**Excerpted data:**
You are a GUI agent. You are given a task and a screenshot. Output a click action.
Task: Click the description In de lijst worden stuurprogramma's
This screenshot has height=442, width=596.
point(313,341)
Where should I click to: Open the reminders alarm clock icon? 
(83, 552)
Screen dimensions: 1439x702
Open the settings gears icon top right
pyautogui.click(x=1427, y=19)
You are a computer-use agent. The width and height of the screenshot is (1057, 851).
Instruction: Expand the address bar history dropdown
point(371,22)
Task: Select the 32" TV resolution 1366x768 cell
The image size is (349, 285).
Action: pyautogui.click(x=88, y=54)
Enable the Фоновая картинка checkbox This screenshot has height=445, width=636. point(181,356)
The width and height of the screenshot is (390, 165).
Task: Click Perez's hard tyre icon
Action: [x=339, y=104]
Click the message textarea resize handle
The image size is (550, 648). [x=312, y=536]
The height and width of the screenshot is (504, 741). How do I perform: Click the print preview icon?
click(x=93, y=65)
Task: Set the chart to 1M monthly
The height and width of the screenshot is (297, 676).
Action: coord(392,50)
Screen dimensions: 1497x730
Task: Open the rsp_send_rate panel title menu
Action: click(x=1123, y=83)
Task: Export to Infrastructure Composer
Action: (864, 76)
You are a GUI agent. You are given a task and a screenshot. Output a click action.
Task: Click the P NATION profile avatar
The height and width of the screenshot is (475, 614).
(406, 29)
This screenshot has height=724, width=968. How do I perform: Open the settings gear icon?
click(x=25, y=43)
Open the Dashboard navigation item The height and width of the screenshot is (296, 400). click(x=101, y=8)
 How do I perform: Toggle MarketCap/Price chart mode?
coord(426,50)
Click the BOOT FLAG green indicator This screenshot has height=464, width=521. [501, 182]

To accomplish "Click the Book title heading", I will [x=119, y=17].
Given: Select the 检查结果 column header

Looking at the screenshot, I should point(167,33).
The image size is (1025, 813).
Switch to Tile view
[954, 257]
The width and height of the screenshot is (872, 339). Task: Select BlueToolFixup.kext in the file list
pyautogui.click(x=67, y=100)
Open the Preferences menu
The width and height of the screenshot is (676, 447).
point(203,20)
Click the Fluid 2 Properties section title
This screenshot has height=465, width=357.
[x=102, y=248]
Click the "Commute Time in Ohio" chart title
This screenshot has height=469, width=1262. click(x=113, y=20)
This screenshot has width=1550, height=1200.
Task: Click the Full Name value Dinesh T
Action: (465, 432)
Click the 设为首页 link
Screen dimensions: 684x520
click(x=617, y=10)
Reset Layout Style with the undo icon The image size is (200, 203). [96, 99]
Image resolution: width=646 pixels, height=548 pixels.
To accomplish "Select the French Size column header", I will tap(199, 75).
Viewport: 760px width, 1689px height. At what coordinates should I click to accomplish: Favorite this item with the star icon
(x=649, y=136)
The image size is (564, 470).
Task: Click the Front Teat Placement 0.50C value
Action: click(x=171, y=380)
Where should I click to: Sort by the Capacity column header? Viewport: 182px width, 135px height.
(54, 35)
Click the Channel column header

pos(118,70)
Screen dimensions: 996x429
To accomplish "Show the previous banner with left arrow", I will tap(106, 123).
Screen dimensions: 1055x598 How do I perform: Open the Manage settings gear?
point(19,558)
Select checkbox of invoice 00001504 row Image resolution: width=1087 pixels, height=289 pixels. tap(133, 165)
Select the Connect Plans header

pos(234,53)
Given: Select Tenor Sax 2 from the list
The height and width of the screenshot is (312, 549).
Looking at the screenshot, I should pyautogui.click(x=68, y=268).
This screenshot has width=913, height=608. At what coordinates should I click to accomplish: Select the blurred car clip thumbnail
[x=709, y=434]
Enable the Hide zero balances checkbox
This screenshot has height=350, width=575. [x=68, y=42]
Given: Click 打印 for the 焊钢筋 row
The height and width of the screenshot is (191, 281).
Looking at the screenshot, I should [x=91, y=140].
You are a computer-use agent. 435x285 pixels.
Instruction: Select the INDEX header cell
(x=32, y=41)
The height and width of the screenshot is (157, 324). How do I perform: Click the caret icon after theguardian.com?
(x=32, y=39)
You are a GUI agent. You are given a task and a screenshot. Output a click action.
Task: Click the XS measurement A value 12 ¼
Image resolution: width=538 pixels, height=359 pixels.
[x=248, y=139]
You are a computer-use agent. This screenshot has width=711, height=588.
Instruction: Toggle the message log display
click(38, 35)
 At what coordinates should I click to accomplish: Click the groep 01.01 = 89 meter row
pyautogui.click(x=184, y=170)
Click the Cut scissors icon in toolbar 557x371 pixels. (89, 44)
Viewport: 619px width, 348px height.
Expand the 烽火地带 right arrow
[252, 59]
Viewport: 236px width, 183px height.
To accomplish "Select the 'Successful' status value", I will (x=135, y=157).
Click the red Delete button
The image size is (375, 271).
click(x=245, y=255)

**What is needed:**
Scan the material above. Copy each line that holds the word "will".

**Task result:**
To accomplish "Click the Book title heading", I will [x=119, y=17].
To accomplish "Select the French Size column header", I will tap(199, 75).
To accomplish "Show the previous banner with left arrow", I will tap(106, 123).
To accomplish "Select the 'Successful' status value", I will (x=135, y=157).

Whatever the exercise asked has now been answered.